On Allen Ginsberg: “Ginsberg’s poetry gains much of its power from a cinematically detailed immersion in present-tense immediacy. You are there (as in any Ginsberg poem) when, in ‘Manhattan May Day Midnight,’ Ginsberg goes out at night to buy the newspapers and sees workmen tracking down a gas leak. He notices the bullet-shaped skull of the man in the manhole, he remarks the conjunction of asphalt and granite, he registers the presence of an idling truck” (“American X-Rays”).

On A. R. Ammons: “The attempt to protect what is beloved, knowing the certainty of its destruction, is beneath all of Ammons’s poetry” (“The Snow Poems and Garbage”).

On Amy Clampitt: “Immersion in landscape seemed to return Clampitt to that presubjective moment of joy before self and object became two things. Consequently, nothing made her happier as a writer than the challenge to make the physical world appear to others as it seemed to her” (“All Her Nomads”).

On James Merrill: Merrill enjoys the wit of finding ‘bath to’ as a rhyme for ‘Matthew,’ or ‘décor’ as a rhyme for ‘war,’ but his real genius, in terms of form, is to write rhyming narrative stanzas that ripple effortlessly down the page” (“Ardor and Artifice”).

On Wallace Stevens: “It seems, as we read Stevens, that each aspect of the autumn ode called out to him to be reinterpreted, reused, recreated into a poem” (“Stevens and Keats’s ‘To Autumn’ ”).

On John Ashbery: “Nothing in ordinary life is alien to his democratic and comprehensive and indulgent eye” (“The Democratic Eye”).
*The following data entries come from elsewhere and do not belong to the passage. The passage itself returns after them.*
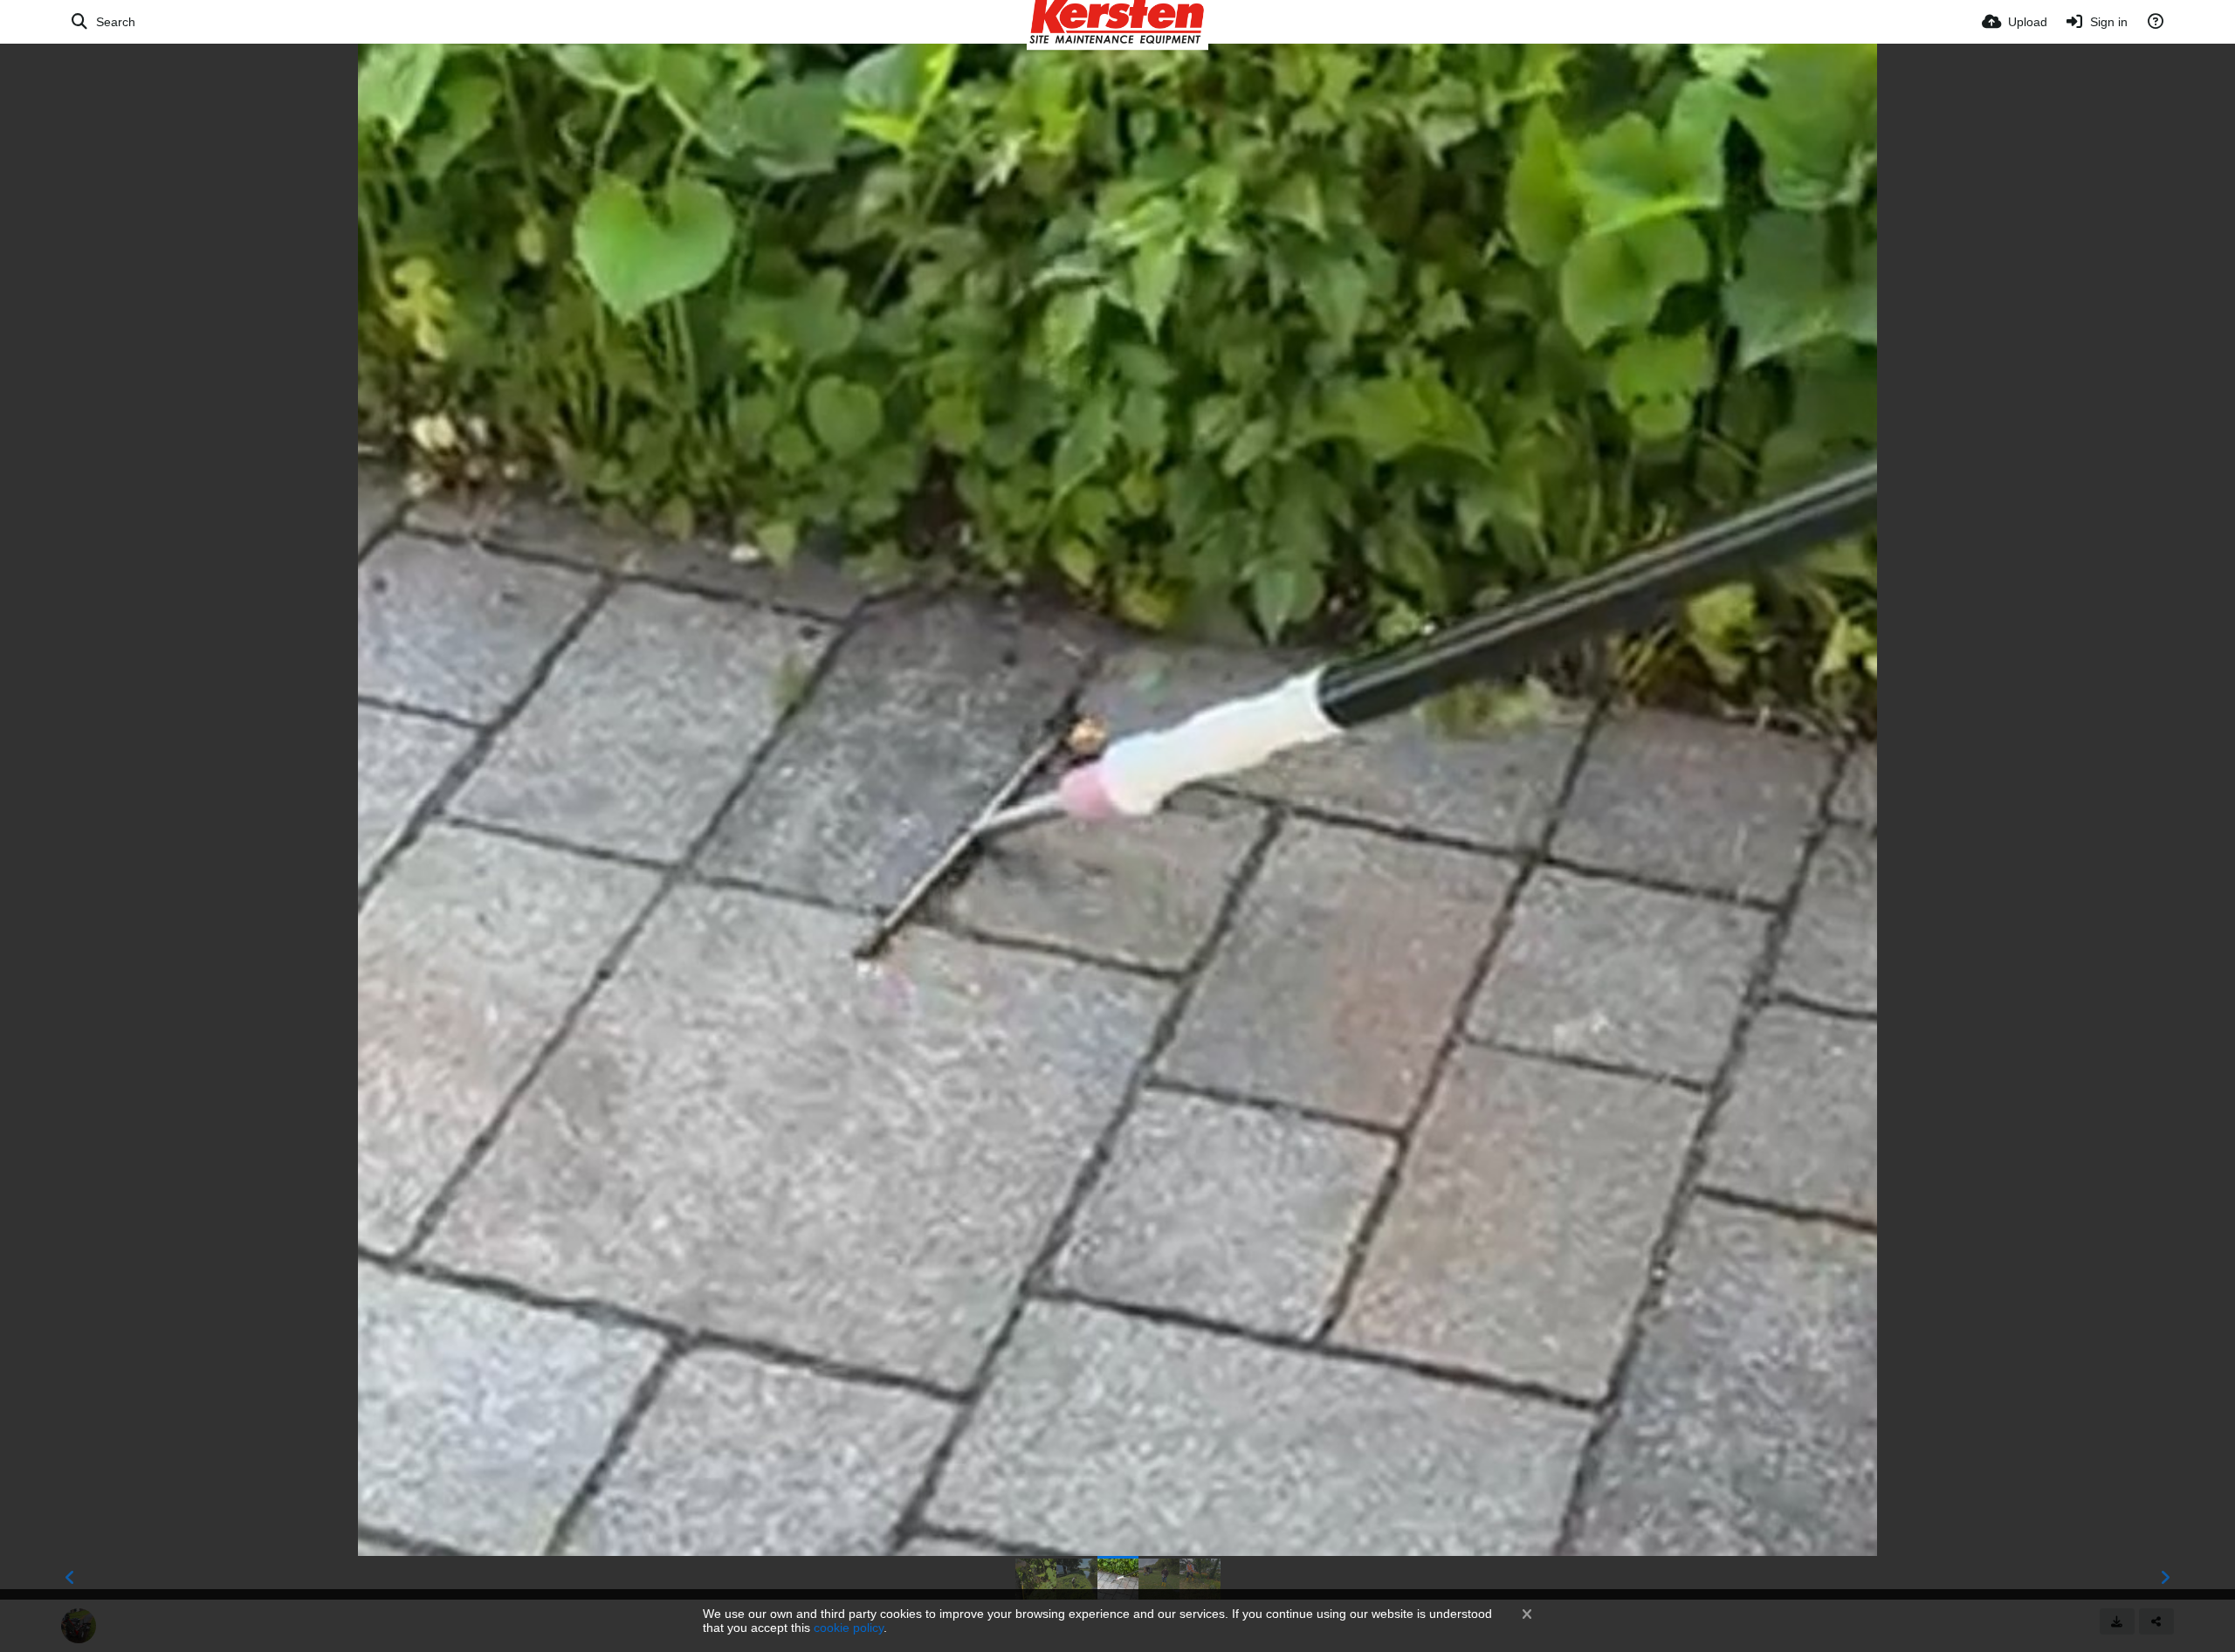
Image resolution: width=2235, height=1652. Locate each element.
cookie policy (849, 1628)
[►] (2165, 1577)
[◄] (69, 1577)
On Jorie Graham: “In the poem ‘Pollock and Canvas,’ Graham, searching for a nontranscendent vertical which will be comparable to her earthly ‘desiring’ horizontal, finds a metaphor for her line in the fluid drip of Pollock’s paint between the body of the artist and his canvas spread on the ground” (“Jorie Graham”).

On Mark Ford: “Ford’s unobtrusive but careful tending to his sound chains – audible everywhere in these poems – makes his lines cohere, attract each other magnetically, no matter their content” (“Mark Ford”).

On Lucie Brock-Broido: “She memorializes moments at once unforgettable and inconspicuous. Of all the vignettes of her childhood tucked into the poems, my favorite remains the one recounting the absurd safety procedures in the ‘bomb shelters’ of elementary schools” (“Notes from the Trepidarium”).